It seems like there will be more than enough to cover by the year’s end regarding issues both political and economic. As a recap, I took the time to compile a list of milestones that define the time/space continuum between January and April 2008.
At the start of January, the U.S. Presidential Elections was already under the media spotlight. The first dozen primaries served as a sorting process for the candidates, calling for some to declare their withdrawl and others to feel confident that they may in fact gain their party’s nomination. For the Democrats, its left Clinton and Obama warring with one up and until this very day and for Republicans, its left McCain with no contender for the nomination. With regards to major controversies, McCain has only been pestered with the question of actual citizenship (since he was born and raised on a military base near the Panama Canal), aside for the regular political rhetoric. But amongst the Democrats, both Clinton and Obama have had their share of major upsets. Clinton is still dealing with the ramifications of her Bosnia “sniper fire” contradiction and Obama has been trying to downplay his relationship to a pastor with inflammatory sermons. All the while, Ron Paul and Ralph Nader continue to go unnoticed but still remain in the race.

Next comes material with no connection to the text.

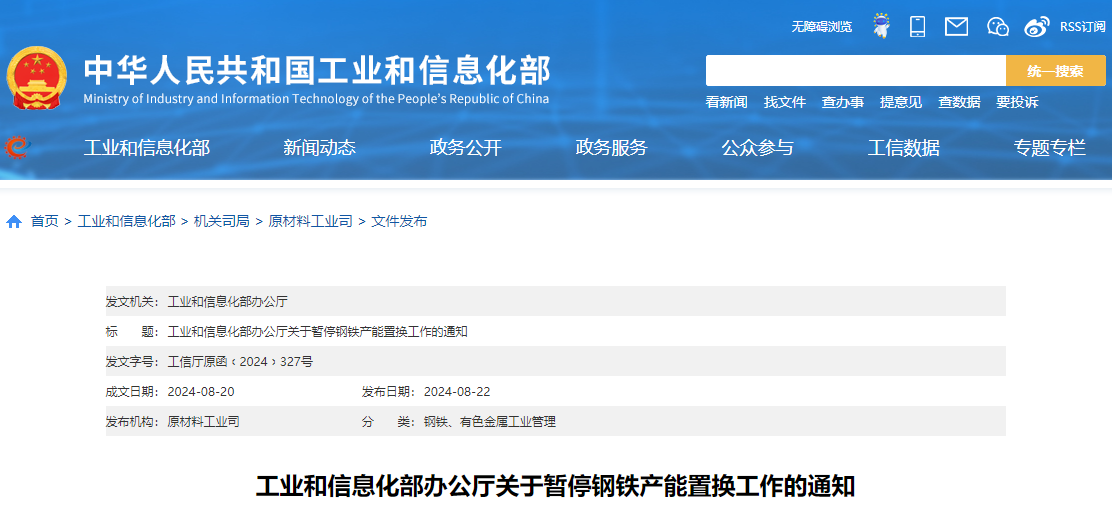The width and height of the screenshot is (1112, 515).
Task: Click the national emblem logo
Action: tap(37, 78)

On matters regarding economics, December ’07 and January ’08 were like day and night. The media started getting a hint a foreclosure rates, but those numbers were confirmed in late march sending a panic through the housing industry. Later onward, it was realized that those very same mortgage defaults had been bundled into financial instruments called Collateral Debt Obligations (CDOs) which were sold of to investors who really didn’t understand the risk entailed with those securities. In response, the Federal Reserve surprisingly lowered interest rates and tried to facilitate more liquidity. When a major investment bank by the name of Bear Stearns almost went bankrupt almost overnight, JP Morgan stepped in and bought it. That action and its approval by the Fed sent many economists debating it as necessary but also the worst policy decision ever made. And then came other write downs throughout the financial sector by large investment banks. They’ve only began to reckon with their investments in CDOs, that may not necessarily have rates of returns as they had originally expected. As for commodities, prices have sky rocketed especially amongst the popular ones like oil, copper, corn and etc.
Iraq is as it has been; a status quo on the surface but a slowly changing unit of measurement that may define the fate of the region in the long run.